For the records that follow, please set down exactly the lines between the one holding "is (573, 450)." and the one holding "This screenshot has width=1456, height=755.", inclusive, and only those.

Top of MATERIAL FOR THE TASK

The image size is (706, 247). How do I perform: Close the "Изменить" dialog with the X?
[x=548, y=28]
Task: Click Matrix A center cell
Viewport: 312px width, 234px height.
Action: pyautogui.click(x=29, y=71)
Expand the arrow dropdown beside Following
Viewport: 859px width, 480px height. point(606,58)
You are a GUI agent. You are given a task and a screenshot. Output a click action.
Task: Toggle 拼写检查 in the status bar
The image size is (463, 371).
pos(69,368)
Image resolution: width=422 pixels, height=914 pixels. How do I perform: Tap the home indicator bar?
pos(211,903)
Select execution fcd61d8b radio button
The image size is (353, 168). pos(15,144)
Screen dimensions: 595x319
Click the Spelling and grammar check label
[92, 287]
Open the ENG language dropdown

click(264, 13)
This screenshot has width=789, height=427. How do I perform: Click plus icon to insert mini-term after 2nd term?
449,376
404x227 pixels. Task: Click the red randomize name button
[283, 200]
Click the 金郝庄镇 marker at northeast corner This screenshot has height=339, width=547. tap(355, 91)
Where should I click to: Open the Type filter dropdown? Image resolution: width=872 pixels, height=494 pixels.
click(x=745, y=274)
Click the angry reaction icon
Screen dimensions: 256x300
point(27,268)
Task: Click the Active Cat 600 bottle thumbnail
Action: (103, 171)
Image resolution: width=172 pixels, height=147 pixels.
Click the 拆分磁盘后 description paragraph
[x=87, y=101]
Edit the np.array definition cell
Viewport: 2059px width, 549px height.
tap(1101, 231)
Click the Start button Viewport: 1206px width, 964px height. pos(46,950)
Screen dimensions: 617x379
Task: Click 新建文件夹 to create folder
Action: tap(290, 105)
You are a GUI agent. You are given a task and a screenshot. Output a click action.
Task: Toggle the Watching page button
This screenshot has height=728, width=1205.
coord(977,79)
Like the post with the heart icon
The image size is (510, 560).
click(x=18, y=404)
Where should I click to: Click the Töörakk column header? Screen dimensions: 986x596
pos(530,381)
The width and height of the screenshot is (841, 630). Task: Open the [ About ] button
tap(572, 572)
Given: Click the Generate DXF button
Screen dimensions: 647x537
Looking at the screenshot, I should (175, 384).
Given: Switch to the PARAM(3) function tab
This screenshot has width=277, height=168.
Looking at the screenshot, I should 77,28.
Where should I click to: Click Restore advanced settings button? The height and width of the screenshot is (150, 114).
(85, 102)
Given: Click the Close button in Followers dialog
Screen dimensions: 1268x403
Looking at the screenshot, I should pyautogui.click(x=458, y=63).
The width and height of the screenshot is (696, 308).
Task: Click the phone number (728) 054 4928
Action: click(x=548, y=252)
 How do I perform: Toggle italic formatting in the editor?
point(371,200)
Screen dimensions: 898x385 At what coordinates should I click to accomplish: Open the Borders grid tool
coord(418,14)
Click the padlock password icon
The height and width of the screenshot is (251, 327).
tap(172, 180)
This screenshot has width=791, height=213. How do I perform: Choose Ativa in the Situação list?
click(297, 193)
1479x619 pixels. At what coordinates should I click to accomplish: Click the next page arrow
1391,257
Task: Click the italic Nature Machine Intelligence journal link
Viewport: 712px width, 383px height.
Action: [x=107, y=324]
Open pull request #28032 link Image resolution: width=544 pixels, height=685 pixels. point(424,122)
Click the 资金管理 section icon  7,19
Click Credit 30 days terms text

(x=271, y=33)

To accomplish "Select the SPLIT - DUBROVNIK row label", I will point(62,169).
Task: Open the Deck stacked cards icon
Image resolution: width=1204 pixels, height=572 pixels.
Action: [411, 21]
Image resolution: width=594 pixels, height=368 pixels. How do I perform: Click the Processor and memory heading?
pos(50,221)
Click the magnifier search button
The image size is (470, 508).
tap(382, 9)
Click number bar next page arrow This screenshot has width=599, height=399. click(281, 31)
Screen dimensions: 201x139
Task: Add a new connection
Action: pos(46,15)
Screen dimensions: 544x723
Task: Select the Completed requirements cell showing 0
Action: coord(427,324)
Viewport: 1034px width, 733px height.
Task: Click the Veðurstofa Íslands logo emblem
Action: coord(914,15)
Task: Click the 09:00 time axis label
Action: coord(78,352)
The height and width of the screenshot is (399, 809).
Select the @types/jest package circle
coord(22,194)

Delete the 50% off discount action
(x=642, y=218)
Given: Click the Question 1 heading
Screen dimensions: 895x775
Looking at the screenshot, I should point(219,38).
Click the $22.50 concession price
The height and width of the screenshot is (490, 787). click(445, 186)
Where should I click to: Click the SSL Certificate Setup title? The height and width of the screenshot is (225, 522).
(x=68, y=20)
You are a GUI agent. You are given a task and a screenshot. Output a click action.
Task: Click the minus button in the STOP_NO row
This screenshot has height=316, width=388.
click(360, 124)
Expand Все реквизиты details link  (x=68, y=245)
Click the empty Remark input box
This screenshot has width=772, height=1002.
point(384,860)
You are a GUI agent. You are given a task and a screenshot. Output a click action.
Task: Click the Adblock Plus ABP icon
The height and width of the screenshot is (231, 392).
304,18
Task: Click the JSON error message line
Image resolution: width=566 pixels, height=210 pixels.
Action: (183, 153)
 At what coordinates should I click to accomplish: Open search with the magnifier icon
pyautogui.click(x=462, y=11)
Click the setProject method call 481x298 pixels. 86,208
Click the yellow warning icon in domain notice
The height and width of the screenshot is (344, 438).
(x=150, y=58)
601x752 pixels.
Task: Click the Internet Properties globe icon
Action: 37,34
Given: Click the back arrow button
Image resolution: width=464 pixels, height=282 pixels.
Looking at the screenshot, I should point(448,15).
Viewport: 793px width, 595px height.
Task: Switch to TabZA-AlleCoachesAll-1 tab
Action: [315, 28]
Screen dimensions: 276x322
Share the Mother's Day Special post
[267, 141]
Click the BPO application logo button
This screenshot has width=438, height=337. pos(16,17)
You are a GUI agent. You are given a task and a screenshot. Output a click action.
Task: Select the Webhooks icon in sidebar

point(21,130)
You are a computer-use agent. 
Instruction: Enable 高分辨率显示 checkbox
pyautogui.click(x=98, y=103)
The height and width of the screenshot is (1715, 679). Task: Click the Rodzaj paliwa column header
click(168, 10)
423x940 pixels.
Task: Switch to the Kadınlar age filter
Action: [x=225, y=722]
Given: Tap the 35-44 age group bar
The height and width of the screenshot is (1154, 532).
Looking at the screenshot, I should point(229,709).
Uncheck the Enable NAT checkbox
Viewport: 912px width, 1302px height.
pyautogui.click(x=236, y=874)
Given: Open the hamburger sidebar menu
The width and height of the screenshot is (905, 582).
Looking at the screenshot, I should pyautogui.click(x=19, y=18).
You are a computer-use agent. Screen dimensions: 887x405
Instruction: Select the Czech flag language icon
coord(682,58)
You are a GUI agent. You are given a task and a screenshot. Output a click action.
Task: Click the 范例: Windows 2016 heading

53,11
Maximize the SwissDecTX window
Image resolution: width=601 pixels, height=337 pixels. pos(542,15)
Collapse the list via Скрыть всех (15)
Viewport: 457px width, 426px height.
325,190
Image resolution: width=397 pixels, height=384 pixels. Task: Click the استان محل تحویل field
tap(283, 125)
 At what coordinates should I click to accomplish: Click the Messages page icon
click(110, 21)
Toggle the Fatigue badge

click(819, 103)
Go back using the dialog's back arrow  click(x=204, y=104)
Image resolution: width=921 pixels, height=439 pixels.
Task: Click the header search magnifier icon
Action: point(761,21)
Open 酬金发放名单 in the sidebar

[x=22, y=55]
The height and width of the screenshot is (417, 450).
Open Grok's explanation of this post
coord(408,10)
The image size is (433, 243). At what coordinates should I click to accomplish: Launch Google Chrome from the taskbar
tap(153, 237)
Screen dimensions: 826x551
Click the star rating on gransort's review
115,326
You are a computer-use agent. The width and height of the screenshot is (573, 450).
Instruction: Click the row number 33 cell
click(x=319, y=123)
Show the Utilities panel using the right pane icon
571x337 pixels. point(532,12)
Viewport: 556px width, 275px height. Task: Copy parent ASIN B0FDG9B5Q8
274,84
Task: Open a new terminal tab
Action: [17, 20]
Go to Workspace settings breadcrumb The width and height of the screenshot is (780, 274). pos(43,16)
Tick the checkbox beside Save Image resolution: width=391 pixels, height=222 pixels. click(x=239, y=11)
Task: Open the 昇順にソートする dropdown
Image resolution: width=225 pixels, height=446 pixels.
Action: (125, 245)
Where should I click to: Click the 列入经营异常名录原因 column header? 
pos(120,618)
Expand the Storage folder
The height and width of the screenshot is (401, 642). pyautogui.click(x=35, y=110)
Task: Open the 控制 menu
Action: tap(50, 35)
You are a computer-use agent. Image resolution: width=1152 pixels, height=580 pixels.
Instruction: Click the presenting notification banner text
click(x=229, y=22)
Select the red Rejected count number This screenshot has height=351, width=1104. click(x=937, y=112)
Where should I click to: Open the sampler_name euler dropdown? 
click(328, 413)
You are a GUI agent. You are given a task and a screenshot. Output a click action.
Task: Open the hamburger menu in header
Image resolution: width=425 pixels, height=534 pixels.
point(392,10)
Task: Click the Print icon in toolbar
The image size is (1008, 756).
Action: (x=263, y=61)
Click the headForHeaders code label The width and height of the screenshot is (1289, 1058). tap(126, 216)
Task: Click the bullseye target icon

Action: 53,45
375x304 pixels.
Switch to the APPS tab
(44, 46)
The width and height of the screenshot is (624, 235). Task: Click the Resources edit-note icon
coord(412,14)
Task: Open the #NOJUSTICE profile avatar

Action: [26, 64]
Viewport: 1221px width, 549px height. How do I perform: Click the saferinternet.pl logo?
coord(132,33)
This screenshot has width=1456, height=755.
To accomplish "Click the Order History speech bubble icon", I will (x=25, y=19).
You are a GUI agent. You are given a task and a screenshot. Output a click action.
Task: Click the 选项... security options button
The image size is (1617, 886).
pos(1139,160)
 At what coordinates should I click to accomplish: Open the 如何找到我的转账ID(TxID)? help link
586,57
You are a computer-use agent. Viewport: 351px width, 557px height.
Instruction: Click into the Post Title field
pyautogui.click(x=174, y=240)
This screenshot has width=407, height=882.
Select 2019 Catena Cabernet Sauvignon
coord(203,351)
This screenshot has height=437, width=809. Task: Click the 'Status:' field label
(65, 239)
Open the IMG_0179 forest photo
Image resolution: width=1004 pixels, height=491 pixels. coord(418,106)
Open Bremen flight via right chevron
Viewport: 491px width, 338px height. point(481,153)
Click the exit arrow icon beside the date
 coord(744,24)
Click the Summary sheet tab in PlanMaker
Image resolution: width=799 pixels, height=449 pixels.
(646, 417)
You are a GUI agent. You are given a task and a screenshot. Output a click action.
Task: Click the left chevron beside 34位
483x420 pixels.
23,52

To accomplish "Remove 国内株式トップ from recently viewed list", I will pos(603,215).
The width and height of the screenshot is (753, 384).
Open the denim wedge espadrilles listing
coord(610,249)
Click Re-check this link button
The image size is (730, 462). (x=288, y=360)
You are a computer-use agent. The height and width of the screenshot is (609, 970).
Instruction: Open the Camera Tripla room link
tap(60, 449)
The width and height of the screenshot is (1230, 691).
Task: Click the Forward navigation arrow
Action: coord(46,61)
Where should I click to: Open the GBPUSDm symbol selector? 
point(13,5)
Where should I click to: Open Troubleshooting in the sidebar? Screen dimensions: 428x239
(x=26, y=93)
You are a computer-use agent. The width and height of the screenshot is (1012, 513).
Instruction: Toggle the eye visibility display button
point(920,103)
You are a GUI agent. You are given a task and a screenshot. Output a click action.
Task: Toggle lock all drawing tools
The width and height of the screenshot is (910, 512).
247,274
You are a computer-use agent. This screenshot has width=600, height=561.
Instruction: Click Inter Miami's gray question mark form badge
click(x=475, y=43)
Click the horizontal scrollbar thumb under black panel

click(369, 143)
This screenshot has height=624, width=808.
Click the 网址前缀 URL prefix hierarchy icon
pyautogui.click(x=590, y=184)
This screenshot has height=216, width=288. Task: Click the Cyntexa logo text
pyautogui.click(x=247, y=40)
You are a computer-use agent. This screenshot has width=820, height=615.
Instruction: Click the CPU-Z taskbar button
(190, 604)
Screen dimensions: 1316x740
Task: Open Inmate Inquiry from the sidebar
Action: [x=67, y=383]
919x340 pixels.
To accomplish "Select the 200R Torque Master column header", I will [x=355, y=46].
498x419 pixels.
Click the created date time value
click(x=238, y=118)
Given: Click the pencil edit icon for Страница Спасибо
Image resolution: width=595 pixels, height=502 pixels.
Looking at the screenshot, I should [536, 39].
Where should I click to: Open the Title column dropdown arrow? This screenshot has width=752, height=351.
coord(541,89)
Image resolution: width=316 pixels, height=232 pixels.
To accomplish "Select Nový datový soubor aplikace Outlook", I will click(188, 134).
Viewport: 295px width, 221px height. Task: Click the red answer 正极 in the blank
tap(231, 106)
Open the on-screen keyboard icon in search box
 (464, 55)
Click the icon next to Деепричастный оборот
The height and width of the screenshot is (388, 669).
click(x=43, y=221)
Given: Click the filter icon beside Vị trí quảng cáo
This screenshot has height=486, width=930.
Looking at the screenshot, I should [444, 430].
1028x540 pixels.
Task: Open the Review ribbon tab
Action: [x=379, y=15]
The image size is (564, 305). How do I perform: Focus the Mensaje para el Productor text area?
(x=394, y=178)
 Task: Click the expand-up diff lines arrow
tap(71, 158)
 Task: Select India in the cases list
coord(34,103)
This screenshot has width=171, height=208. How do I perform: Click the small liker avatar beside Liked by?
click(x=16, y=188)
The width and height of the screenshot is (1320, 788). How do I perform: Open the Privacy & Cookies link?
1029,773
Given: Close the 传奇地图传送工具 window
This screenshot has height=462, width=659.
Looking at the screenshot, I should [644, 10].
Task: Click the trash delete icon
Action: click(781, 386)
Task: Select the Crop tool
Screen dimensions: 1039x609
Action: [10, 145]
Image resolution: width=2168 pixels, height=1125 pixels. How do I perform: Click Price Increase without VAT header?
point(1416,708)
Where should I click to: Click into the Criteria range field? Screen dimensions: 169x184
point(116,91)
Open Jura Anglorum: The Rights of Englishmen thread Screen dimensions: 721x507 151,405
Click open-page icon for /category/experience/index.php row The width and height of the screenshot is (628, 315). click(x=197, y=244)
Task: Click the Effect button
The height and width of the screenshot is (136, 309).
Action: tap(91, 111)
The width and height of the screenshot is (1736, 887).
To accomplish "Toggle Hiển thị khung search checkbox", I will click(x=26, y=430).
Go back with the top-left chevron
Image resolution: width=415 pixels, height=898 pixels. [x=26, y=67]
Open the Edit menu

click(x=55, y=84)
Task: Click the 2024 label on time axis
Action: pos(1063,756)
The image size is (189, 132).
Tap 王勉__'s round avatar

Bottom of MATERIAL FOR THE TASK

» **ANSWER AREA**
You are a computer-use agent. The width and height of the screenshot is (573, 450).
Instruction: Click the row number 33 cell
click(x=319, y=123)
Show the Utilities panel using the right pane icon
571x337 pixels. point(532,12)
Viewport: 556px width, 275px height. Task: Copy parent ASIN B0FDG9B5Q8
274,84
Task: Open a new terminal tab
Action: [17, 20]
Go to Workspace settings breadcrumb The width and height of the screenshot is (780, 274). pos(43,16)
Tick the checkbox beside Save Image resolution: width=391 pixels, height=222 pixels. click(x=239, y=11)
Task: Open the 昇順にソートする dropdown
Image resolution: width=225 pixels, height=446 pixels.
Action: (125, 245)
Where should I click to: Click the 列入经营异常名录原因 column header? 
pos(120,618)
Expand the Storage folder
The height and width of the screenshot is (401, 642). pyautogui.click(x=35, y=110)
Task: Open the 控制 menu
Action: tap(50, 35)
You are a computer-use agent. Image resolution: width=1152 pixels, height=580 pixels.
Instruction: Click the presenting notification banner text
click(x=229, y=22)
Select the red Rejected count number This screenshot has height=351, width=1104. click(x=937, y=112)
Where should I click to: Open the sampler_name euler dropdown? 
click(328, 413)
You are a GUI agent. You are given a task and a screenshot. Output a click action.
Task: Open the hamburger menu in header
Image resolution: width=425 pixels, height=534 pixels.
point(392,10)
Task: Click the Print icon in toolbar
The image size is (1008, 756).
Action: (x=263, y=61)
Click the headForHeaders code label The width and height of the screenshot is (1289, 1058). tap(126, 216)
Task: Click the bullseye target icon

Action: 53,45
375x304 pixels.
Switch to the APPS tab
(44, 46)
The width and height of the screenshot is (624, 235). Task: Click the Resources edit-note icon
coord(412,14)
Task: Open the #NOJUSTICE profile avatar

Action: [26, 64]
Viewport: 1221px width, 549px height. How do I perform: Click the saferinternet.pl logo?
coord(132,33)
This screenshot has width=1456, height=755.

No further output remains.